▼
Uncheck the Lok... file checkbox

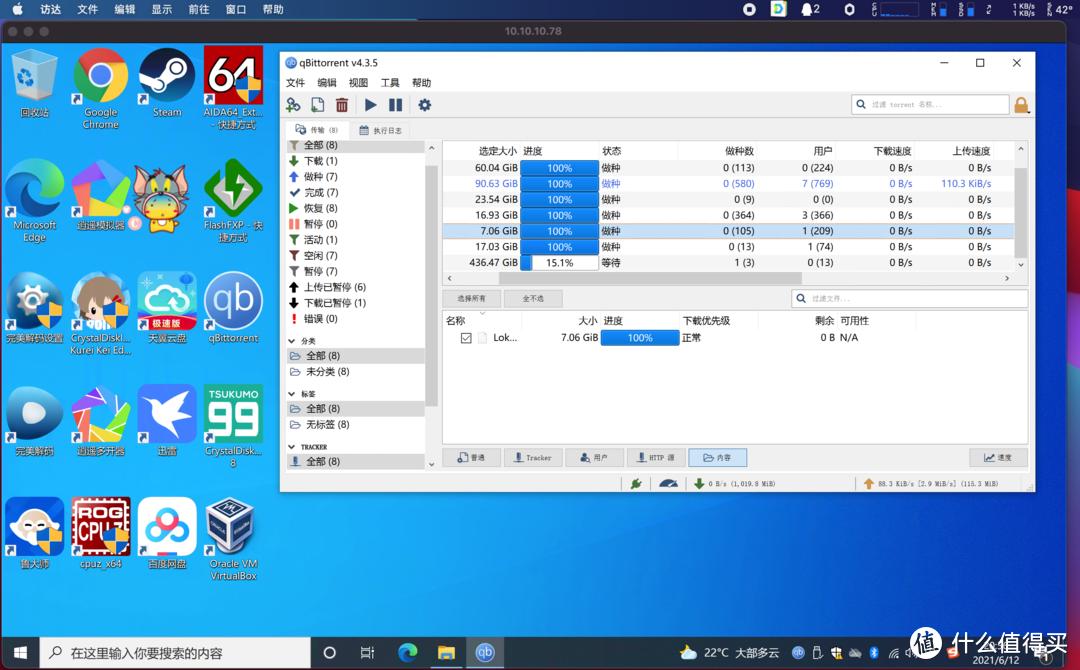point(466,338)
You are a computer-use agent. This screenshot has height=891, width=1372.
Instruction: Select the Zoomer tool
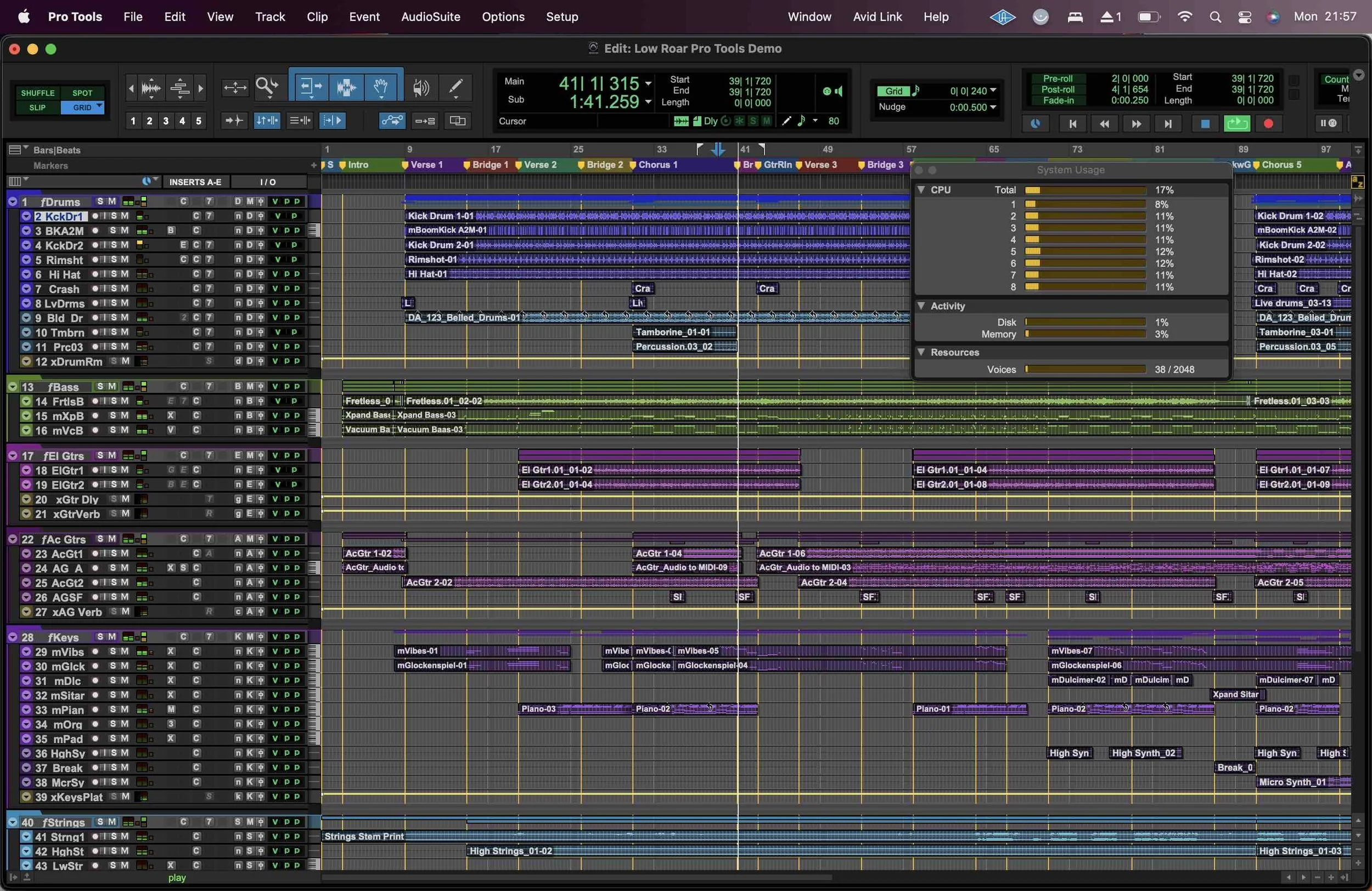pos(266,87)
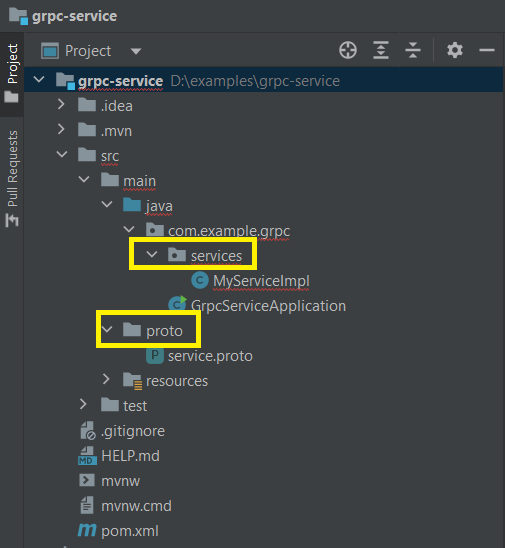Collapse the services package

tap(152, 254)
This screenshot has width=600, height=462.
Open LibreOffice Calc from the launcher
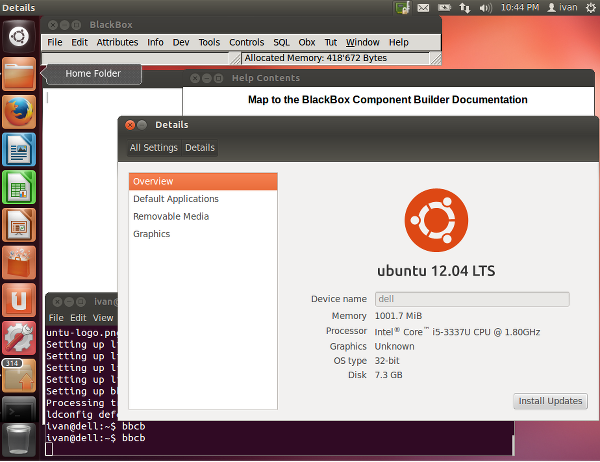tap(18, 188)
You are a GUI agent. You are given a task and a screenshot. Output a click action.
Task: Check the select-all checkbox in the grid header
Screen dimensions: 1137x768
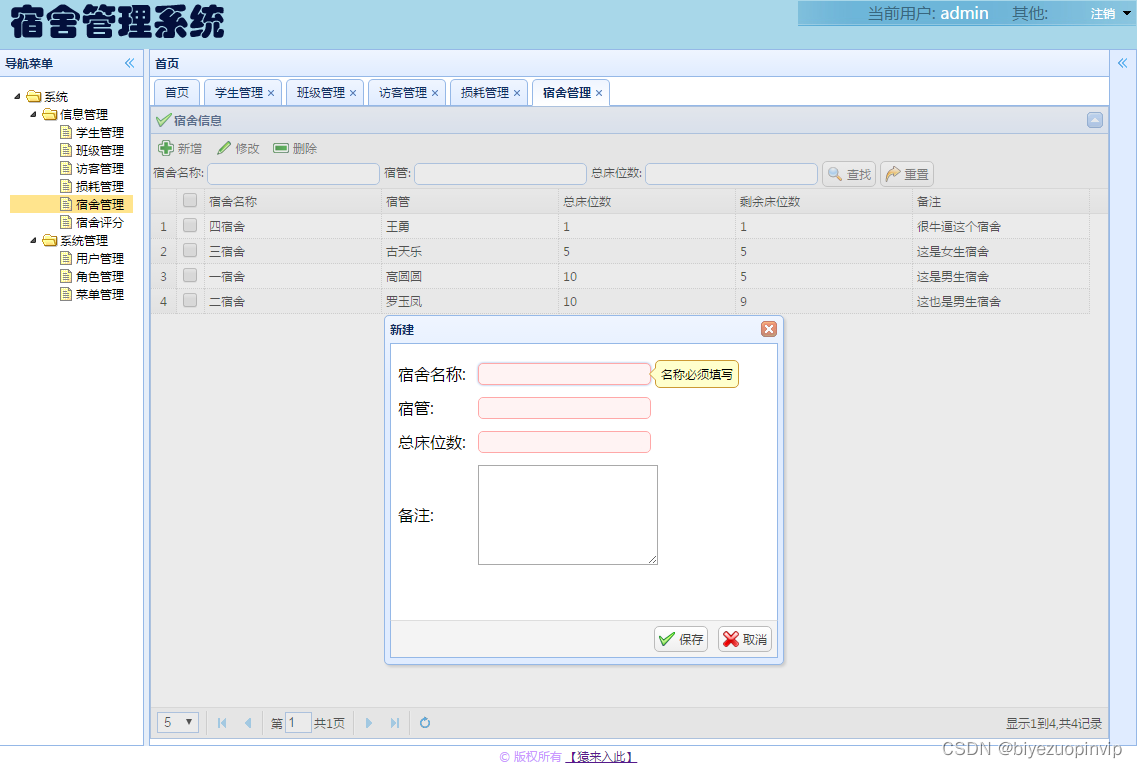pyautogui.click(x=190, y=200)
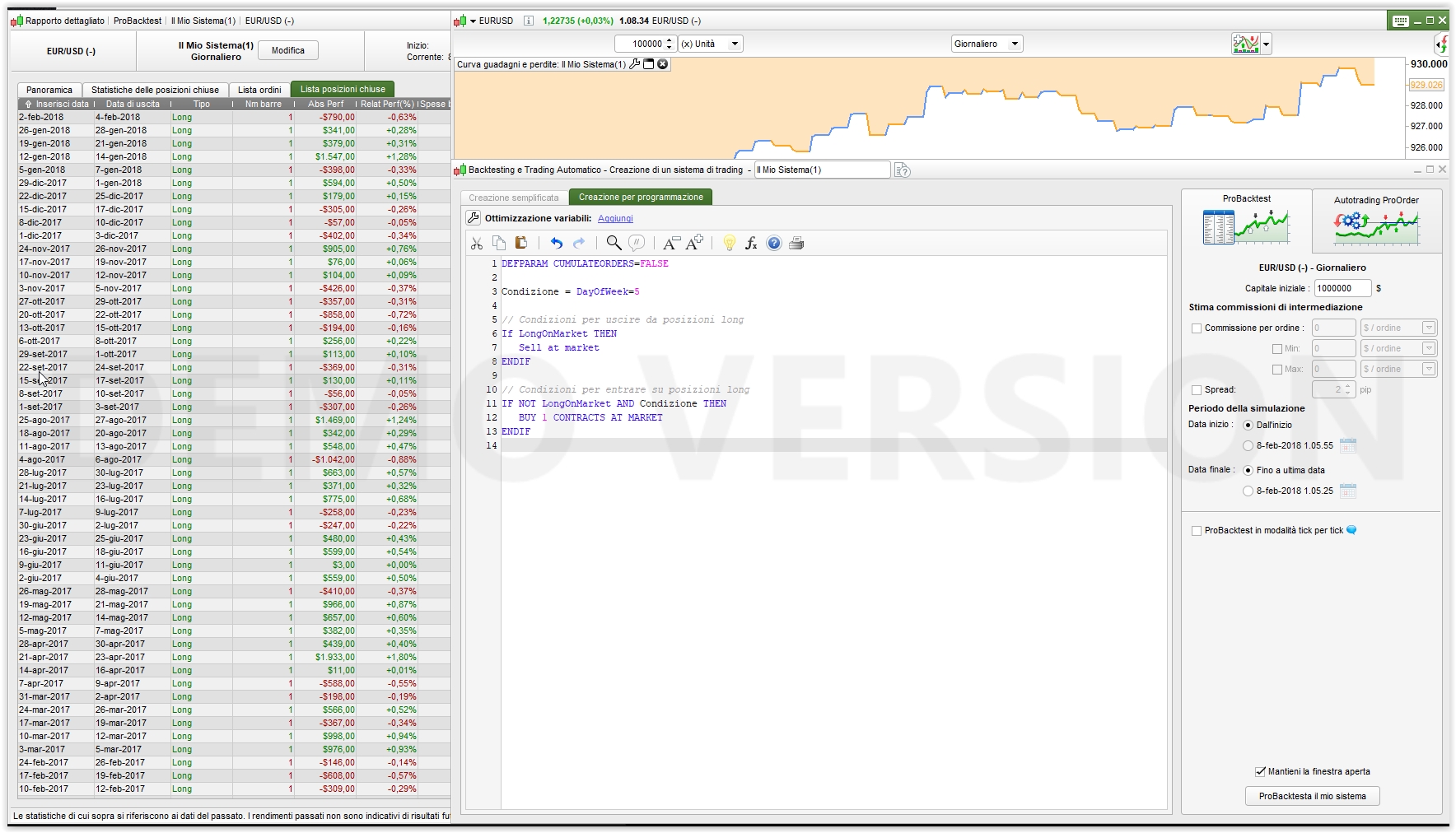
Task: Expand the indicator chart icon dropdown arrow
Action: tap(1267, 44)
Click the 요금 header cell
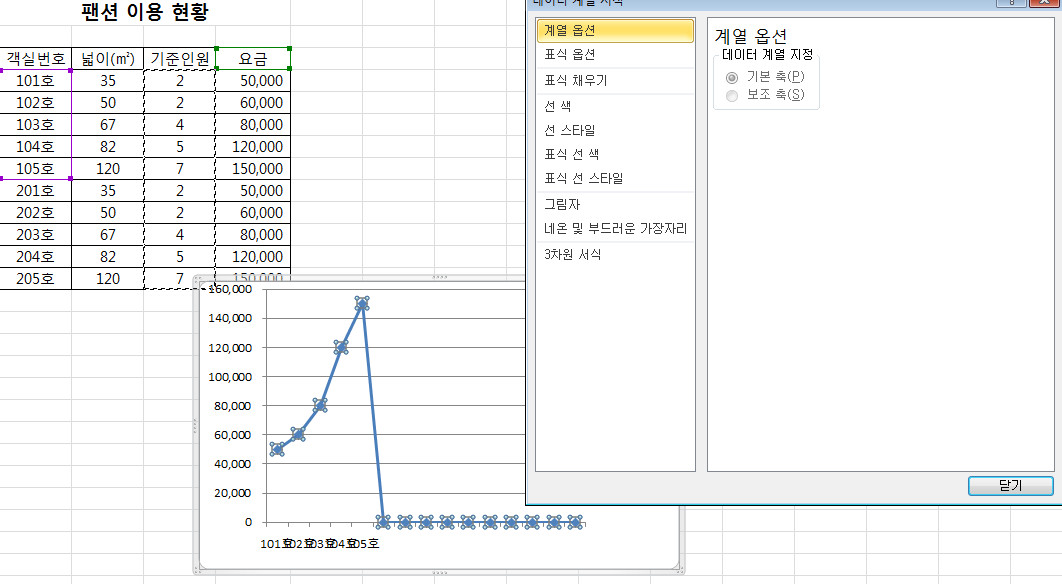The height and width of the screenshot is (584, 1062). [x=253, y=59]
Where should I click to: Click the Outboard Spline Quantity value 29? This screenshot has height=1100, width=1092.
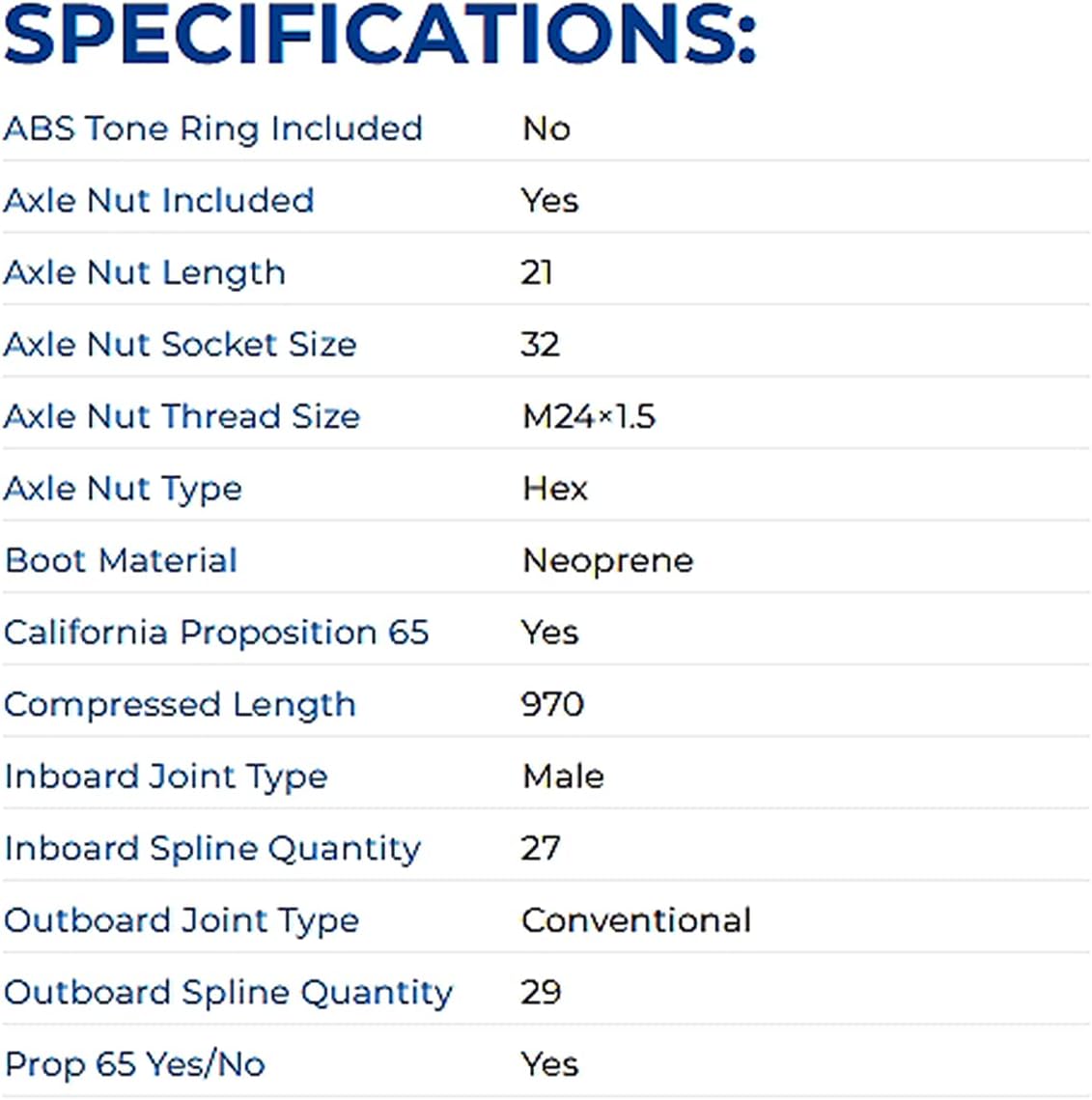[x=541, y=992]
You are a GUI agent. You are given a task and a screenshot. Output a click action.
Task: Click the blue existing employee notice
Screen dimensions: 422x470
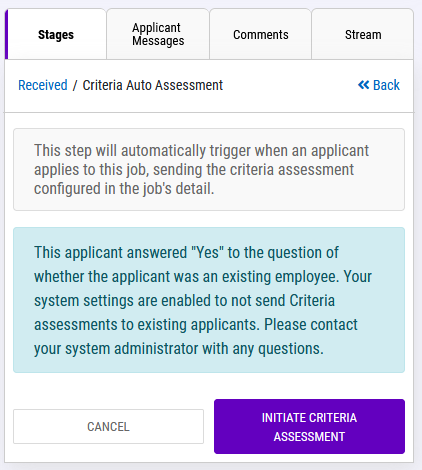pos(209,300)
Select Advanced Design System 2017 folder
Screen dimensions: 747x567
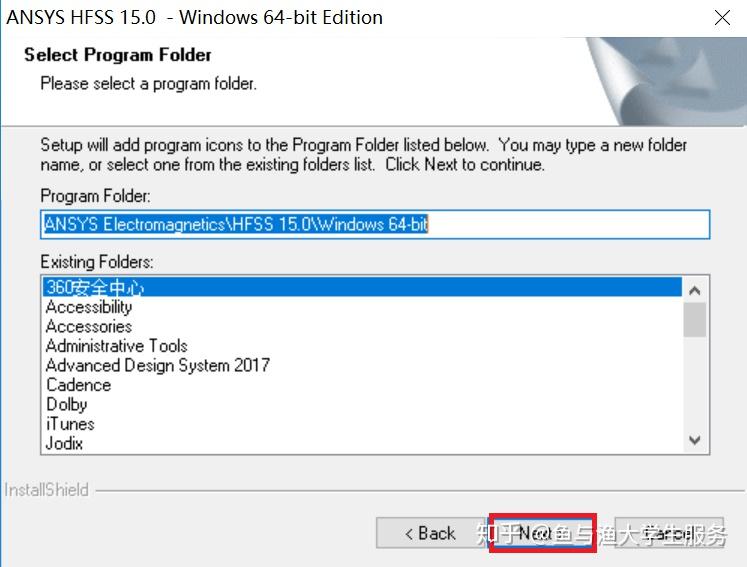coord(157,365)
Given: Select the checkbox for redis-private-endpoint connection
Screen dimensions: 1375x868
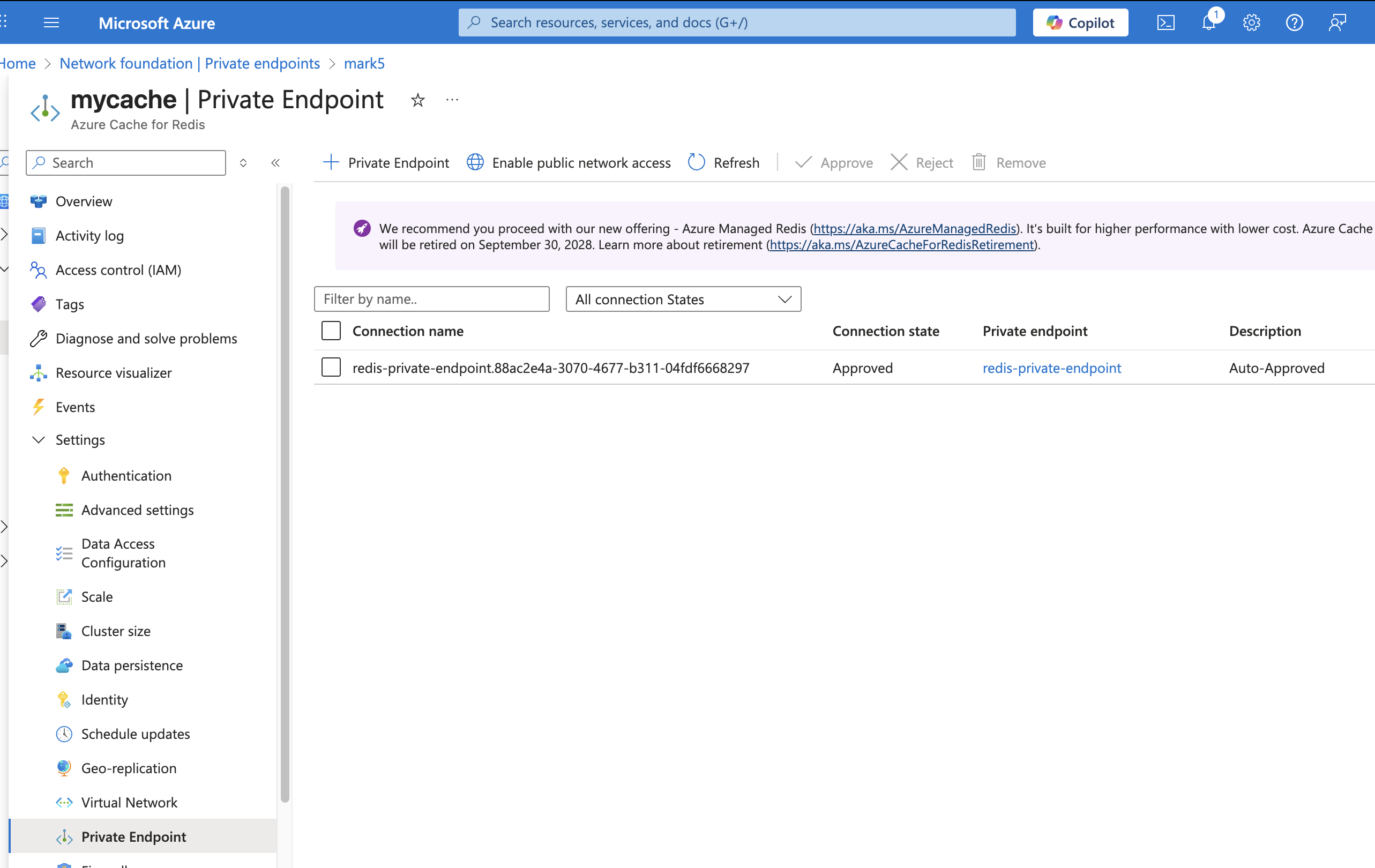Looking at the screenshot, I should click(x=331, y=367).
▲
- DIRECTION: Rewrite all the entries above, swapping "checkbox" for "check box" everywhere and leaving everything else unchanged, and omit the pictures.

- RESULT BELOW:
Uncheck the Lok... file check box

point(466,338)
You are a computer-use agent. This screenshot has height=891, width=1372.
Instruction: Select the Zoomer tool
pos(266,87)
Collapse the services package

tap(152, 254)
This screenshot has width=600, height=462.
Open LibreOffice Calc from the launcher
tap(18, 188)
You are a GUI agent. You are given a task and a screenshot. Output a click action.
Task: Check the select-all check box in the grid header
Screen dimensions: 1137x768
pyautogui.click(x=190, y=200)
Task: Expand the indicator chart icon dropdown arrow
Action: tap(1267, 44)
Click the 요금 header cell
The height and width of the screenshot is (584, 1062). [x=253, y=59]
Where should I click to: Click the Outboard Spline Quantity value 29? This screenshot has height=1100, width=1092.
[x=541, y=992]
You are a GUI agent. You are given a task and a screenshot. Output a click action.
Task: Click the blue existing employee notice
Screen dimensions: 422x470
pos(209,300)
Select Advanced Design System 2017 folder
Screen dimensions: 747x567
coord(157,365)
Given: Select the check box for redis-private-endpoint connection
Screen dimensions: 1375x868
Looking at the screenshot, I should click(x=331, y=367).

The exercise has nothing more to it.